The Radio Times Guide to Films gave the film 3/5 stars, writing: "Two of the screen's most elegant stars provide much of the pleasure in this glossy romantic comedy, adapted by Norman Krasna from his play Kind Sir. The action has been transplanted from New York to foggy London (it was filmed at Elstree) with Ingrid Bergman as a famous actress looking for love and Cary Grant as the diplomat who's pretending he's married when he's not. Highlights include Grant dancing a superb Highland reel and a witty supporting performance as a chauffeur in disguise from the underrated David Kossoff. It's nonsense, of course, but utterly charming."

==Accolades==
Indiscreet was nominated for three 1959 Golden Globes, three 1959 BAFTAs, and one Writers Guild of America award but failed to win any of them.

==1988 television remake==

The film was remade as a 1988 television movie.
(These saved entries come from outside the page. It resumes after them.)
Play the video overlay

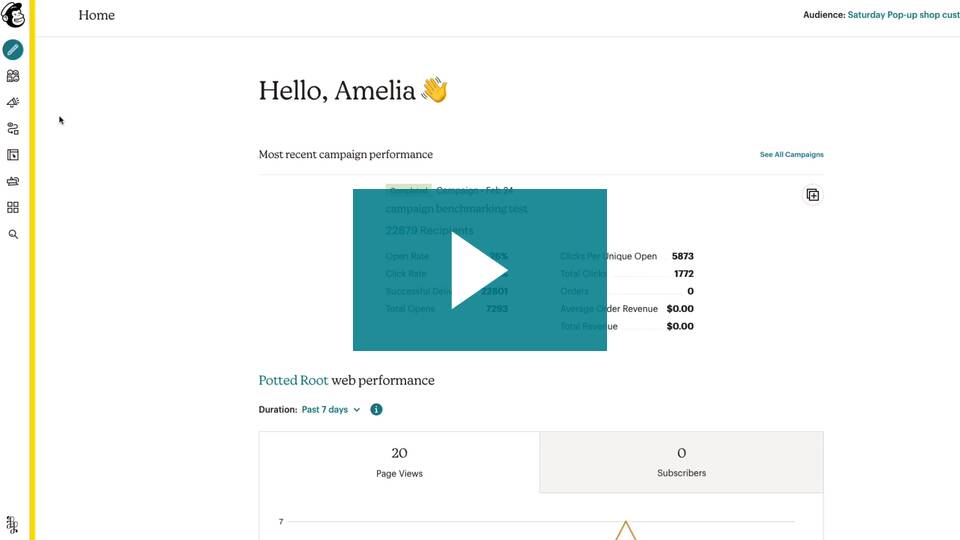480,270
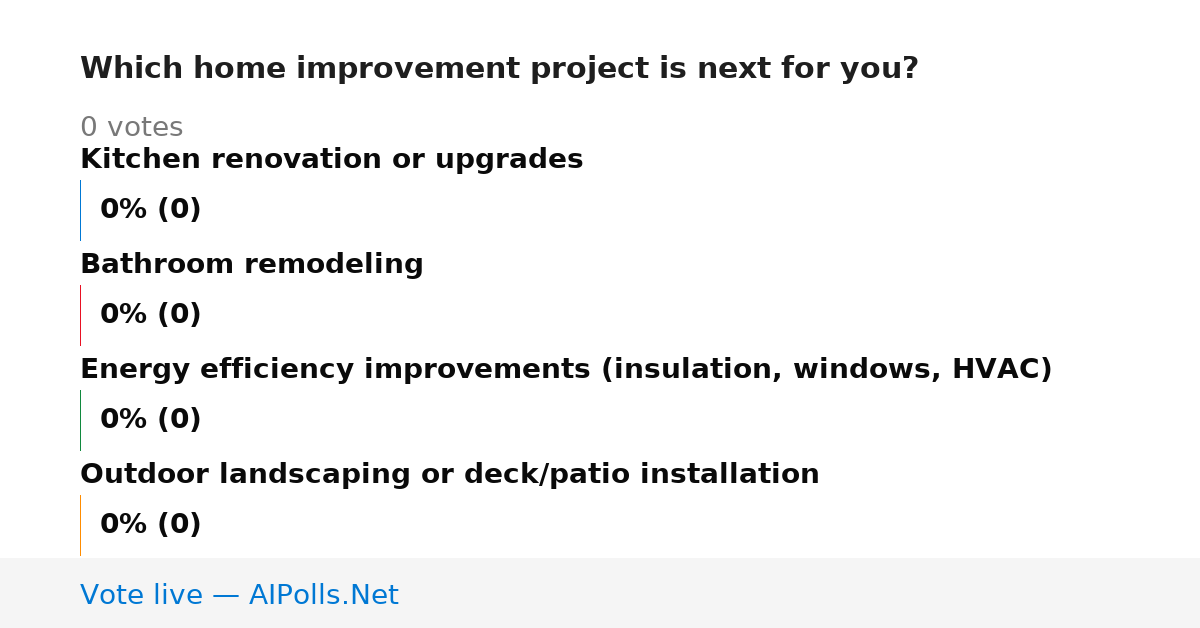This screenshot has width=1200, height=628.
Task: Click the word HVAC in third option
Action: tap(1002, 369)
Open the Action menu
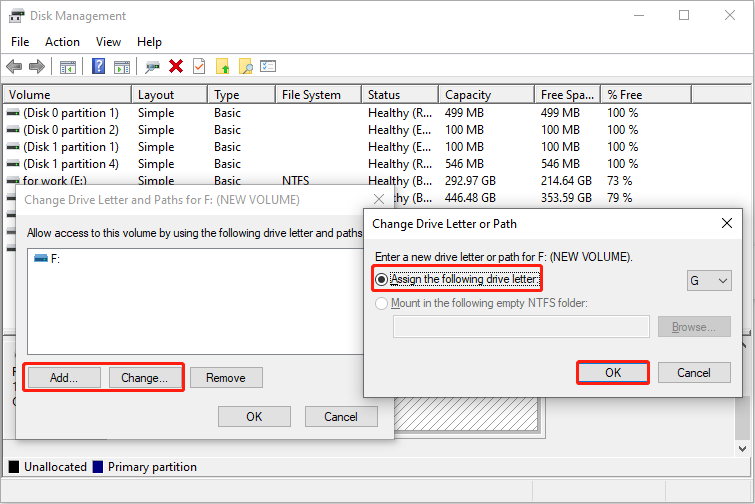Screen dimensions: 755x504 coord(62,42)
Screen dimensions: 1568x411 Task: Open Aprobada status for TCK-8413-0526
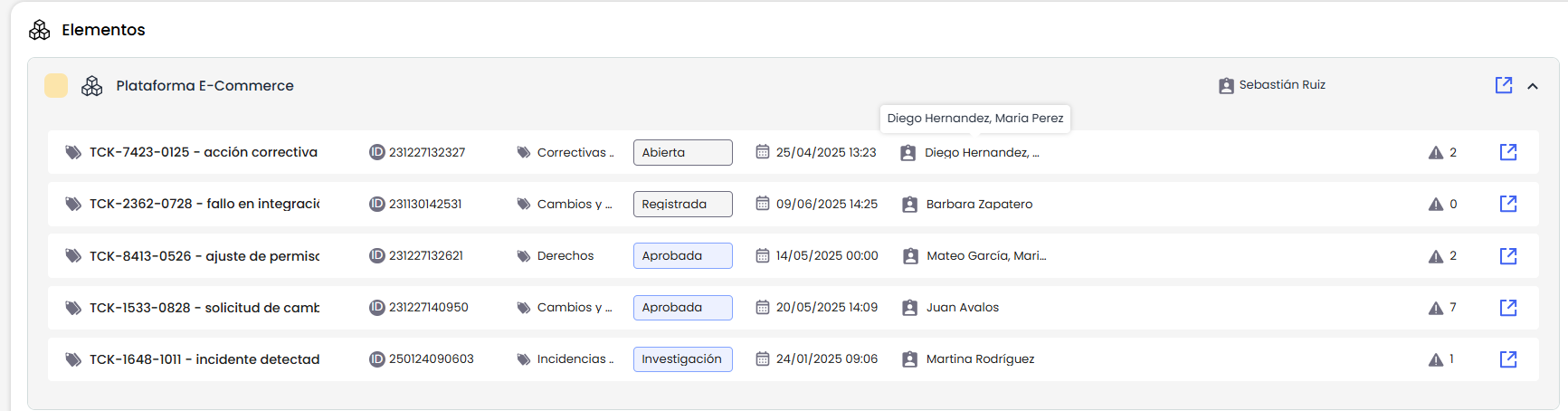point(682,256)
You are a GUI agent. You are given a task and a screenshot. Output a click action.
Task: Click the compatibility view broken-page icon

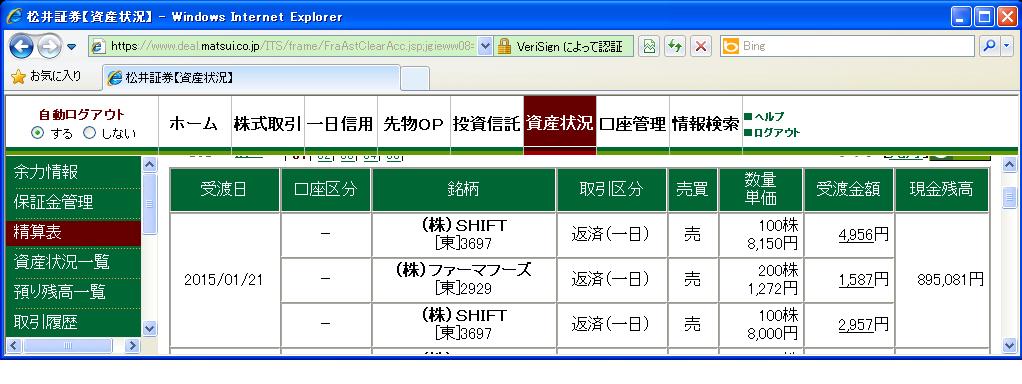(x=649, y=46)
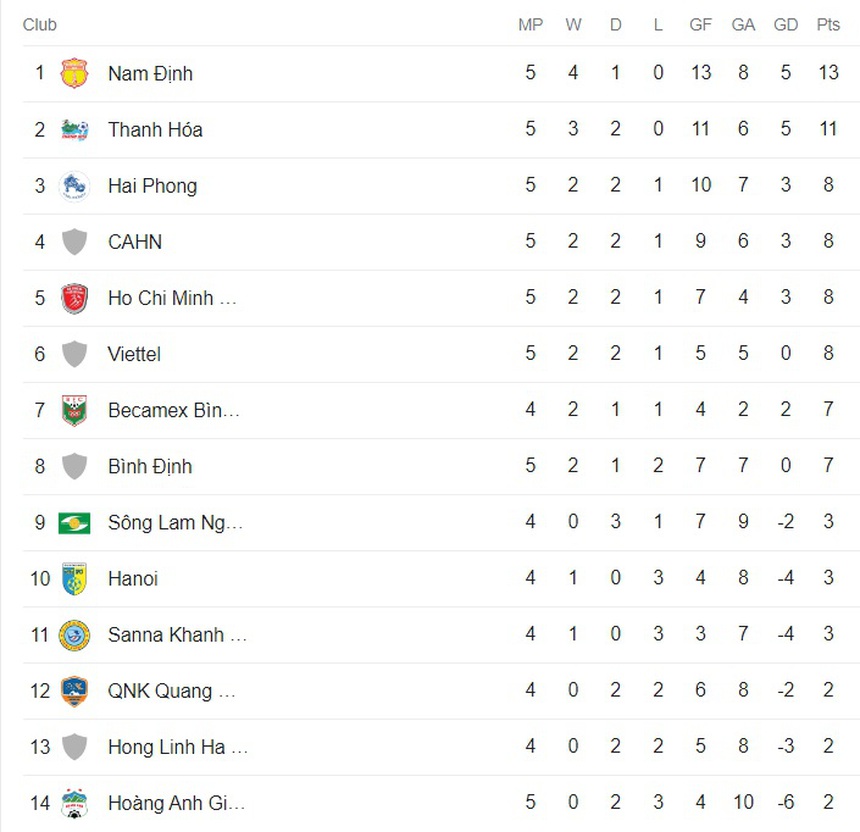Open the Viettel team link
The image size is (860, 832).
tap(134, 354)
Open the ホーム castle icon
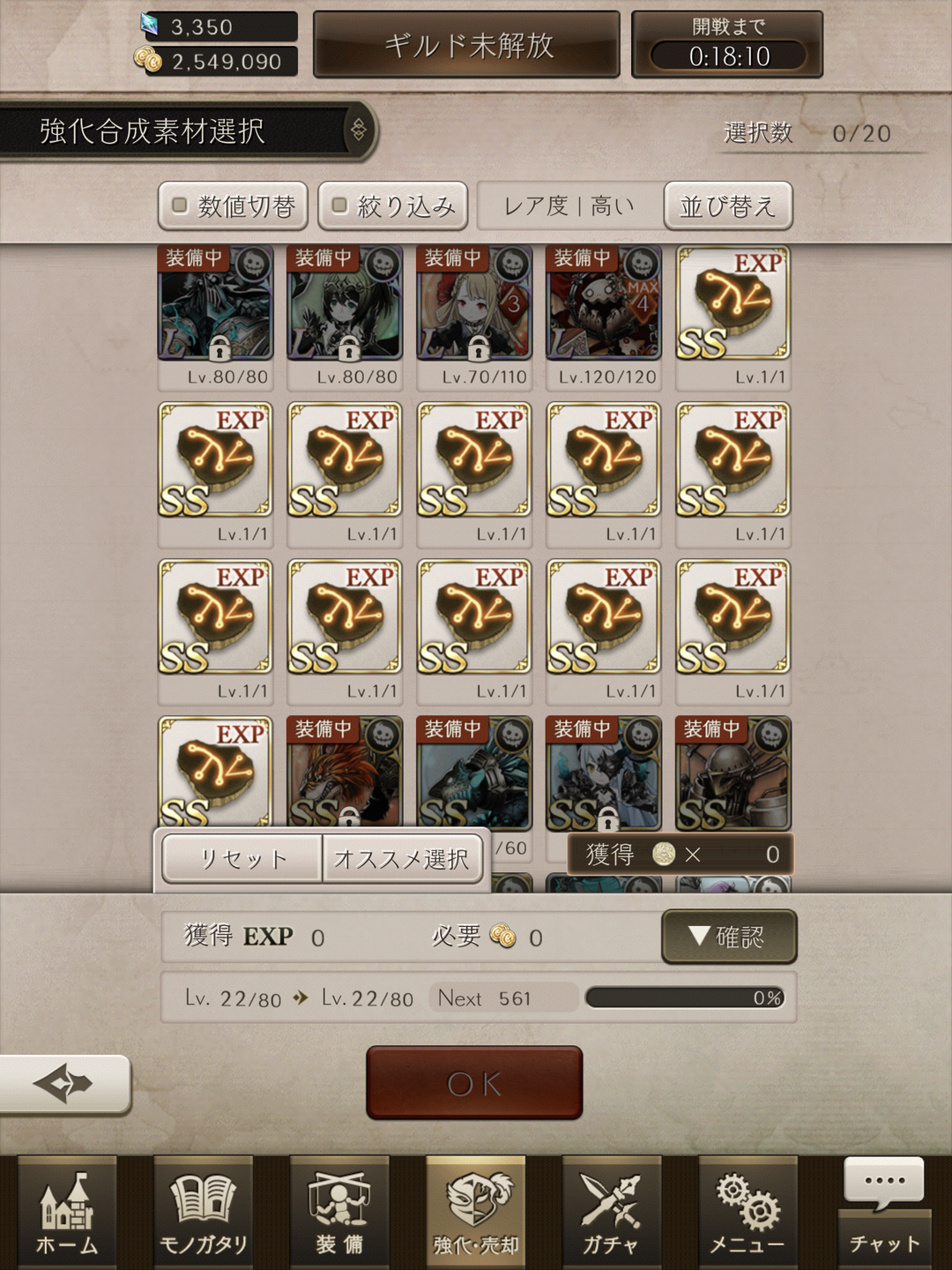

It was announced in March 1987 as a vehicle for Robert Wagner. Wagner pitched the idea to CBS because he loved the original. Lesley-Anne Down's casting was announced in February 1988. Filming was supposed to start in February 1988 but was pushed back to mid April. Filming finished by May.

The Chicago Tribune wrote: "Leslie-Anne [sic] Down obviously is no Bergman... Wagner is no Grant, try as he may.... "Indiscreet" is more flimsy than brittle, filled with lighter-than-air dialogue and the old hiding-out-on-window-ledges and falling-out-of-rowboat gambits. On the up side there is Down, who at times looks positively Ava Gardnerian, whether parading around in backless dresses or demonstrating a very special talent for saucily closing doors with her tush."

The Los Angeles Times said: "The vapidity of both [lead] performances is magnified by come-hither camera shots that linger too long on their empty faces... Down has a little more flounce to the ounce, but the best she can do as a woman deceived is to fly into a deep snit. Production values evoke the silky-bland noblesse oblige that has been canonized for TV by "Dynasty" and "Knots Landing"."

"Go out and rent the original on video cassette", said The New York Times.